American film and television director (1933–2023)

Phillip Wayne Sogard (April 6, 1933 – December 22, 2023) was an American film and television director.

==Life and career==
Sogard was hired by Gloria Monty to be on the directing staff of ABC Daytime's General Hospital, which he directed for several years in the late 1980s and early 1990s. In 1992, Ken Corday hired him to join the directing team of NBC Daytime's soap opera Days of Our Lives.

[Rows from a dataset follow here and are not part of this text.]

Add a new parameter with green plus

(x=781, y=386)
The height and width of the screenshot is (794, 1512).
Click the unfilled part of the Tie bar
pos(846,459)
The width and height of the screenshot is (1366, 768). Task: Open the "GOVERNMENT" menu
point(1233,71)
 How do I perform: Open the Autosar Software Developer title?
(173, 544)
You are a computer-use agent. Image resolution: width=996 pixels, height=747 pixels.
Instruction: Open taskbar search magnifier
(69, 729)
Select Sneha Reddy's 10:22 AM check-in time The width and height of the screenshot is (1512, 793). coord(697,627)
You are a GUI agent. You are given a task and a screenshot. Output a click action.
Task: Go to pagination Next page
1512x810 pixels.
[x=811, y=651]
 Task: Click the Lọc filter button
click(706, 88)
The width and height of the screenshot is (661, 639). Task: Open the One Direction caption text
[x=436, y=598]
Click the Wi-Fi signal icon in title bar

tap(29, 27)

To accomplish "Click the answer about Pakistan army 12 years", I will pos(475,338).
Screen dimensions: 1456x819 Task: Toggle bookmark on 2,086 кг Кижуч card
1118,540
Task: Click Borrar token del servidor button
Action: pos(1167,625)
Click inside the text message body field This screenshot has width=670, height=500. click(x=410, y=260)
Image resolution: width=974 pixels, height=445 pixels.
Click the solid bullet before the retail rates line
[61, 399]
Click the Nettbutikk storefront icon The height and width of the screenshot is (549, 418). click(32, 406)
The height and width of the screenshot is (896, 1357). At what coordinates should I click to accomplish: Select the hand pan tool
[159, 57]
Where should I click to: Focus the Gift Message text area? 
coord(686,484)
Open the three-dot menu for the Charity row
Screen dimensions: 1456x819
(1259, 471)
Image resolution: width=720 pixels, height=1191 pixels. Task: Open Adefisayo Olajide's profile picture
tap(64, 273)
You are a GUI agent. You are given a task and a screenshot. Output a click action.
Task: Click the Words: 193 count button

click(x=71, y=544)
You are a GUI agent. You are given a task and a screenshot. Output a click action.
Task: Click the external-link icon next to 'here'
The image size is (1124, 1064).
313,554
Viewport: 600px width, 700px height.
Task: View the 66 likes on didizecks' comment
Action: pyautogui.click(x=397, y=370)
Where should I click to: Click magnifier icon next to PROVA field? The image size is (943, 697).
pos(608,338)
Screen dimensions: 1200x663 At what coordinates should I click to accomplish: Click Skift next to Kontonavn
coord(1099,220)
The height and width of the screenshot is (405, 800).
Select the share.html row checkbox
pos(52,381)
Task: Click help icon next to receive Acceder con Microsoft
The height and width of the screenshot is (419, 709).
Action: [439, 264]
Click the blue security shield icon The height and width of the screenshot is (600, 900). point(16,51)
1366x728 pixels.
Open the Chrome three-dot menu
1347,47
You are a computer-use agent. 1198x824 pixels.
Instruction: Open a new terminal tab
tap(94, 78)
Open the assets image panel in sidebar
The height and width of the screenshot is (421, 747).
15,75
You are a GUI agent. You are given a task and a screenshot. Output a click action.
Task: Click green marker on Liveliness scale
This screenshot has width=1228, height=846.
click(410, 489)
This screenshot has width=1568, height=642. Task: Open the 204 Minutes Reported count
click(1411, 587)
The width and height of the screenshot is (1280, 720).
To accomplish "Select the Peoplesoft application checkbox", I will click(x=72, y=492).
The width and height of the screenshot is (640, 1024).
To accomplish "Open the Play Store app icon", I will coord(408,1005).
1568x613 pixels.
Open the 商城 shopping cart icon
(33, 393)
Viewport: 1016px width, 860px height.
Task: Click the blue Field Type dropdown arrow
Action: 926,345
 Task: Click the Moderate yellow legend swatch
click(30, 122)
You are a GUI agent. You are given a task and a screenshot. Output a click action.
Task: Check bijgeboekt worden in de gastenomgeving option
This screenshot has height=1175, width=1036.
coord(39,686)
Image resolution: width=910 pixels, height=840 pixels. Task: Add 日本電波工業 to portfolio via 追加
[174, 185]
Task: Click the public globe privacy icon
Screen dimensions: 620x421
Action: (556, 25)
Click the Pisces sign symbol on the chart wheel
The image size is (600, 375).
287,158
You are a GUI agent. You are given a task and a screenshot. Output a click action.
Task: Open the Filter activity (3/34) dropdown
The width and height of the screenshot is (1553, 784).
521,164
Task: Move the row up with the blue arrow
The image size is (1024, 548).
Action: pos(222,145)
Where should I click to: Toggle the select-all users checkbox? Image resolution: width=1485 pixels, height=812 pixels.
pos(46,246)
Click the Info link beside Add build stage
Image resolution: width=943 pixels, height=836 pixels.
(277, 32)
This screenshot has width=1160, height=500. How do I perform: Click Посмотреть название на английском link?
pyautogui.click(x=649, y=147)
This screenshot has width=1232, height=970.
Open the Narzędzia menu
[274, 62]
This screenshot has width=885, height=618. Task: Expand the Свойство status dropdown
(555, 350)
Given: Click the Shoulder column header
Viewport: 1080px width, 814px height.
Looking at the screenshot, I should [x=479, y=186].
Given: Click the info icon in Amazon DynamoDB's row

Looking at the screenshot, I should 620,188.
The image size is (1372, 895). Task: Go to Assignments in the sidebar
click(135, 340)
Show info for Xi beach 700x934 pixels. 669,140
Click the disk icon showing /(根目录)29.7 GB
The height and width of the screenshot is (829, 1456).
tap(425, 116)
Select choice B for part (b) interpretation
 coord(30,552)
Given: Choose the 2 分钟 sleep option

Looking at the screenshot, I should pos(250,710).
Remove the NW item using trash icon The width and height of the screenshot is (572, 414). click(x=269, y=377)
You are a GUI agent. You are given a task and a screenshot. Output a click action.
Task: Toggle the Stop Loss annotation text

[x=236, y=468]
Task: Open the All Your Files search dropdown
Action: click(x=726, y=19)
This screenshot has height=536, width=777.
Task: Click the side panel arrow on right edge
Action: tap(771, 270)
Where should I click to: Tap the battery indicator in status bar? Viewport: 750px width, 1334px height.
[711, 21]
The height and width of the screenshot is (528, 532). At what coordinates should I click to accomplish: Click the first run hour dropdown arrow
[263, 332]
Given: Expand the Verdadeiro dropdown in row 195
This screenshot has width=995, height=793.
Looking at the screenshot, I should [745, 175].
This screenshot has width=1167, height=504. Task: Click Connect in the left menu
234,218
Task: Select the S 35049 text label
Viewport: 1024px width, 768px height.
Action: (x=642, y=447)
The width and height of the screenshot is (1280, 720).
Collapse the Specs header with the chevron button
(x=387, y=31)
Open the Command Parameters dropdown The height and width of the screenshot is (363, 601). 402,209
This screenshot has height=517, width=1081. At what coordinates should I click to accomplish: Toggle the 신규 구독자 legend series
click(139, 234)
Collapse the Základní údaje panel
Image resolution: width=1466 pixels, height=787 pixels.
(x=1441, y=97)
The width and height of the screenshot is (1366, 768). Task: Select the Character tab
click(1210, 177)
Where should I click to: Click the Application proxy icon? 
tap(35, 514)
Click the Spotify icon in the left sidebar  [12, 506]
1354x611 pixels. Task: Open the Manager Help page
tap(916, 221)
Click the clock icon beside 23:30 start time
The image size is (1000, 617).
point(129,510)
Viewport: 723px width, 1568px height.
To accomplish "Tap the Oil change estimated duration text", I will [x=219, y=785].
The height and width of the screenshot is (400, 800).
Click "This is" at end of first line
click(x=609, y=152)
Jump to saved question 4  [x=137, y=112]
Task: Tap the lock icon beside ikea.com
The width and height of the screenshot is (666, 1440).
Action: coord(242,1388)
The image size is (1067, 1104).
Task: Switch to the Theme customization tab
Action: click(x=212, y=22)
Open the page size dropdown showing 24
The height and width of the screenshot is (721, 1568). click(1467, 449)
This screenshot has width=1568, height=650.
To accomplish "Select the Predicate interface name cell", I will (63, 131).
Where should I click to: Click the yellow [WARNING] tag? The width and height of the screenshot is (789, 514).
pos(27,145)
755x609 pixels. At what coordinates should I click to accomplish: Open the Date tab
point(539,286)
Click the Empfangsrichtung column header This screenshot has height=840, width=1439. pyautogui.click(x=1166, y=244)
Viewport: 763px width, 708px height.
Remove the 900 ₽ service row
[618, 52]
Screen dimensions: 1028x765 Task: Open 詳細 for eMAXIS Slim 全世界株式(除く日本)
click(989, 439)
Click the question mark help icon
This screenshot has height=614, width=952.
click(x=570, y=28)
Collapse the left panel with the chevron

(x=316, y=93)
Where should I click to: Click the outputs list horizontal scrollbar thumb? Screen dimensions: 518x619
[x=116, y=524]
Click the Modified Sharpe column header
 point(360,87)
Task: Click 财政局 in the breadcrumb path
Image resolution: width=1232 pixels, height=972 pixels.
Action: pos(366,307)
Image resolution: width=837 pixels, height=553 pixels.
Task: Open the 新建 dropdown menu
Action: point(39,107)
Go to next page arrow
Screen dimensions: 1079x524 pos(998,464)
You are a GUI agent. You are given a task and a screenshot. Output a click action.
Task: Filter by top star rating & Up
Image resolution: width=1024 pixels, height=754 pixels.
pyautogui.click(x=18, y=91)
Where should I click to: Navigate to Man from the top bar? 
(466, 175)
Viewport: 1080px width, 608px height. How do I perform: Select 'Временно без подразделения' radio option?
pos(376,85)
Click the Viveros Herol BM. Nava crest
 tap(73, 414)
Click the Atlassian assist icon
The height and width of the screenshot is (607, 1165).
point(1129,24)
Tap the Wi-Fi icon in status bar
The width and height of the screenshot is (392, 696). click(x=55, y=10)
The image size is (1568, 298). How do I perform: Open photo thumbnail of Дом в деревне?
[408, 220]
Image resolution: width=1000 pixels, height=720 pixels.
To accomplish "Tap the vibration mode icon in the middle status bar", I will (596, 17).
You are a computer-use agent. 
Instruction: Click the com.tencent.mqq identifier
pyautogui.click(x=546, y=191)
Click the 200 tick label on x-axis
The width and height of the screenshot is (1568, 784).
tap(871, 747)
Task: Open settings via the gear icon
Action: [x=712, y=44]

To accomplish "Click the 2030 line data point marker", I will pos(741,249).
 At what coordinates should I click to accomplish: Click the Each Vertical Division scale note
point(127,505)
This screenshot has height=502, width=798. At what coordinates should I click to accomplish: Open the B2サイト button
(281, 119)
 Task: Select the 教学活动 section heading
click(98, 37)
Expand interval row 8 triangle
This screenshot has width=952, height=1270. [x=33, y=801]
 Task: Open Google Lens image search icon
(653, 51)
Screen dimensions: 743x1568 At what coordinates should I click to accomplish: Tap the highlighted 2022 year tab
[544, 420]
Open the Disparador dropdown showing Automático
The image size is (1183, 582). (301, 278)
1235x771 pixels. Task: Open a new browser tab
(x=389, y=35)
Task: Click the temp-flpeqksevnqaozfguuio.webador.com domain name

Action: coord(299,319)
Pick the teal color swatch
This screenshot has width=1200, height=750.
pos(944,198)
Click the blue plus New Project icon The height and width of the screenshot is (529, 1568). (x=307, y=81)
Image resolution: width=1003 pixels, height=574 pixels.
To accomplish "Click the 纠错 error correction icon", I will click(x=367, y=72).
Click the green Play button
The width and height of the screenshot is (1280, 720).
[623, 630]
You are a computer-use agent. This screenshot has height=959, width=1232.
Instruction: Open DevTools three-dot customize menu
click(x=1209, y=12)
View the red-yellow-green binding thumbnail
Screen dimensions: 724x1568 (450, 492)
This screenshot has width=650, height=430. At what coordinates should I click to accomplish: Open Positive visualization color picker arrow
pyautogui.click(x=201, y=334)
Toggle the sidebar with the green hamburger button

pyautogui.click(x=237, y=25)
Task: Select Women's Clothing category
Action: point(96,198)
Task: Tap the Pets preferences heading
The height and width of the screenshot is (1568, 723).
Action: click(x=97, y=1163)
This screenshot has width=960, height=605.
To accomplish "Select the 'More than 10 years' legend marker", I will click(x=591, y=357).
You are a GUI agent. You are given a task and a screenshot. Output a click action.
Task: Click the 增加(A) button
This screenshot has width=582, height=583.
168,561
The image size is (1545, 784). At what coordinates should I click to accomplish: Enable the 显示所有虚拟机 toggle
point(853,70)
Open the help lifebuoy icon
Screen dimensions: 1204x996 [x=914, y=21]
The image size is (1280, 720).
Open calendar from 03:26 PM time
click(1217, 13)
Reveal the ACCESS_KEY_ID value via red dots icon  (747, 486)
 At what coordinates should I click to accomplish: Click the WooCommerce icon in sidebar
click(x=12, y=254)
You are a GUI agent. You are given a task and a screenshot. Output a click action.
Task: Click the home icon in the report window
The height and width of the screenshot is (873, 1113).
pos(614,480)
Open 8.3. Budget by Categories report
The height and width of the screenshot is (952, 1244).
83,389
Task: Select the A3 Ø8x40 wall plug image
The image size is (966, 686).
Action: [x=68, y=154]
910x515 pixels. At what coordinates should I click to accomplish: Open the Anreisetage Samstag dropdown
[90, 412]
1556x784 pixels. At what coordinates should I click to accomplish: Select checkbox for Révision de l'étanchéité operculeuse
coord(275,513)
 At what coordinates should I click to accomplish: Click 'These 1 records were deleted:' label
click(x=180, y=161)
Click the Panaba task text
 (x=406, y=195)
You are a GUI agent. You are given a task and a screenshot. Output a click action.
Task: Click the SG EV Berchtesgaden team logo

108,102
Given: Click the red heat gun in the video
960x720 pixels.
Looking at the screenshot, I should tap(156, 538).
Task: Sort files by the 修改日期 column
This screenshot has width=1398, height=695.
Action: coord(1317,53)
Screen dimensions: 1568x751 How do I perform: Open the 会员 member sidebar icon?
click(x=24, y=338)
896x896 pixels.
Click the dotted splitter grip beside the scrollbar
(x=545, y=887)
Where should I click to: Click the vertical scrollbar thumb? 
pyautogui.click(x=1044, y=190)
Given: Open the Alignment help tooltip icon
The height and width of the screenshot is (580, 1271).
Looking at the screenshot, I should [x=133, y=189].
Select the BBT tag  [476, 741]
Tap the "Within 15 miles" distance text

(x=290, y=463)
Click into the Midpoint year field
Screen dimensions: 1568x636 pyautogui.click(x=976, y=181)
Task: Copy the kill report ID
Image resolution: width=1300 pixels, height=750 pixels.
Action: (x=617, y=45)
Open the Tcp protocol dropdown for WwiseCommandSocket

Sogard was a member of the Directors Guild of America. He died on December 22, 2023, at the age of 90.

==Filmography==
- General Hospital
- Days of Our Lives
- Days of Our Lives' 35th Anniversary
- Days of Our Lives' Christmas

==Awards==
Daytime Emmy Awards:
- 1980 - Outstanding Direction for a Daytime Drama Series for General Hospital - Nominated.
- 1981 - Outstanding Direction for a Daytime Drama Series for General Hospital - Won.
- 1982 - Outstanding Direction for a Daytime Drama Series for General Hospital - Won.
- 1983 - Outstanding Direction for a Daytime Drama Series for General Hospital - Nominated.
- 1996 - Outstanding Drama Series Directing Team for Days of Our Lives - Nominated.
- 1997 - Outstanding Drama Series Directing Team for Days of Our Lives - Nominated.
- 1998 - Outstanding Drama Series Directing Team for Days of Our Lives - Nominated.
- 1999 - Outstanding Drama Series Directing Team for Days of Our Lives - Nominated.
- 2003 - Outstanding Drama Series Directing Team for Days of Our Lives - Nominated.
- 2006 - Outstanding Drama Series Directing Team for Days of Our Lives - Nominated.
- 2009 - Outstanding Drama Series Directing Team for Days of Our Lives - Nominated.